Interest in the art of insane asylum inmates continued to grow in the 1920s. In 1921, Dr. Walter Morgenthaler published his book Ein Geisteskranker als Künstler (A Psychiatric Patient as Artist) about Adolf Wölfli, a psychotic mental patient in his care. Wölfli had spontaneously taken up drawing, and this activity seemed to calm him. His most outstanding work was an illustrated epic of 45 volumes in which he narrated his own imaginary life story. With 25,000 pages, 1,600 illustrations, and 1,500 collages, it is a monumental work. Wölfli also produced a large number of smaller works, some of which were sold or given as gifts. His work is on display at the Adolf Wölfli Foundation in the Museum of Fine Art, Bern.

A defining moment was the publication of Bildnerei der Geisteskranken (Artistry of the mentally ill) in 1922, by Dr. Hans Prinzhorn. This was the first formal study of psychiatric works, based upon a compilation of thousands of examples from European institutions. The book and the art collection gained much attention from avant-garde artists of the time, including Paul Klee, Max Ernst, and Jean Dubuffet.[4]

People with some formal artistic training as well as well-established artists are not immune from mental illness, and may also be institutionalised. For example, William Kurelek, later awarded the Order of Canada for his artistic life work, as a young man was admitted to the Maudsley Psychiatric Hospital where he was treated for schizophrenia.[5] In hospital he painted, producing The Maze, a dark depiction of his tortured youth.[6] He was transferred from the Maudsley to Netherne Hospital from November 1953 to January 1955, to work with Edward Adamson (1911–1996), a pioneer of art therapy, and creator of the Adamson Collection.

Jean Dubuffet and art brut

French artist Jean Dubuffet was particularly struck by Bildnerei der Geisteskranken and began his own collection of such art, which he called art brut or raw art. In 1948 he formed the Compagnie de l'Art Brut along with other artists, including André Breton. The collection he established became known as the Collection de l'art brut. It contains thousands of works and is now permanently housed in Lausanne, Switzerland.

Dubuffet characterized art brut as:

"Those works created from solitude and from pure and authentic creative impulses – where the worries of competition, acclaim and social promotion do not interfere – are, because of these very facts, more precious than the productions of professionals. After a certain familiarity with these flourishings of an exalted feverishness, lived so fully and so intensely by their authors, we cannot avoid the feeling that in relation to these works, cultural art in its entirety appears to be the game of a futile society, a fallacious parade." — Jean Dubuffet. Place à l'incivisme (Make way for Incivism). Art and Text no.27 (December 1987 – February 1988). p.36 Dubuffet's writing on art brut was the subject of a noted program at the Art Club of Chicago in the early 1950s.

- _Using the information_
1. List every quantity the text on asylum inmates' art gives for Adolf Wölfli's illustrated epic.
2. Pick up the text on asylum inmates' art after its final sentence and continue it.
The records after this point come from a separate source.

- _Records_
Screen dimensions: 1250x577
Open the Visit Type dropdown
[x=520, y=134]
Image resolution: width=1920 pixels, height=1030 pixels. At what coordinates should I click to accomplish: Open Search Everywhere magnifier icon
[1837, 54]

- _Solved tasks_
1.
- 45 volumes
- 25,000 pages
- 1,600 illustrations
- 1,500 collages

2.
Dubuffet argued that 'culture', that is mainstream culture, managed to assimilate every new development in art, and by doing so took away whatever power it might have had. The result was to asphyxiate genuine expression. Art brut was his solution to this problem – only art brut was immune to the influences of culture, immune to being absorbed and assimilated, because the artists themselves were not willing or able to be assimilated.

Cultural context

The interest in "outsider" practices among twentieth-century artists and critics can be seen as part of a larger emphasis on the rejection of established values within the modernist art milieu. The early part of the 20th century gave rise to Cubism and the Dada, Constructivist and Futurist movements in art, all of which involved a dramatic movement away from cultural forms of the past. Dadaist Marcel Duchamp, for example, abandoned "painterly" technique to allow chance operations a role in determining the form of his works, or simply to re-contextualize existing "readymade" objects as art. Mid-century artists, including Pablo Picasso, looked outside the traditions of high culture for inspiration, drawing from the artifacts of "primitive" societies, the unschooled artwork of children, and vulgar advertising graphics. Dubuffet's championing of the art brut – of the insane and others at the margins of society – is yet another example of avant-garde art challenging established cultural values.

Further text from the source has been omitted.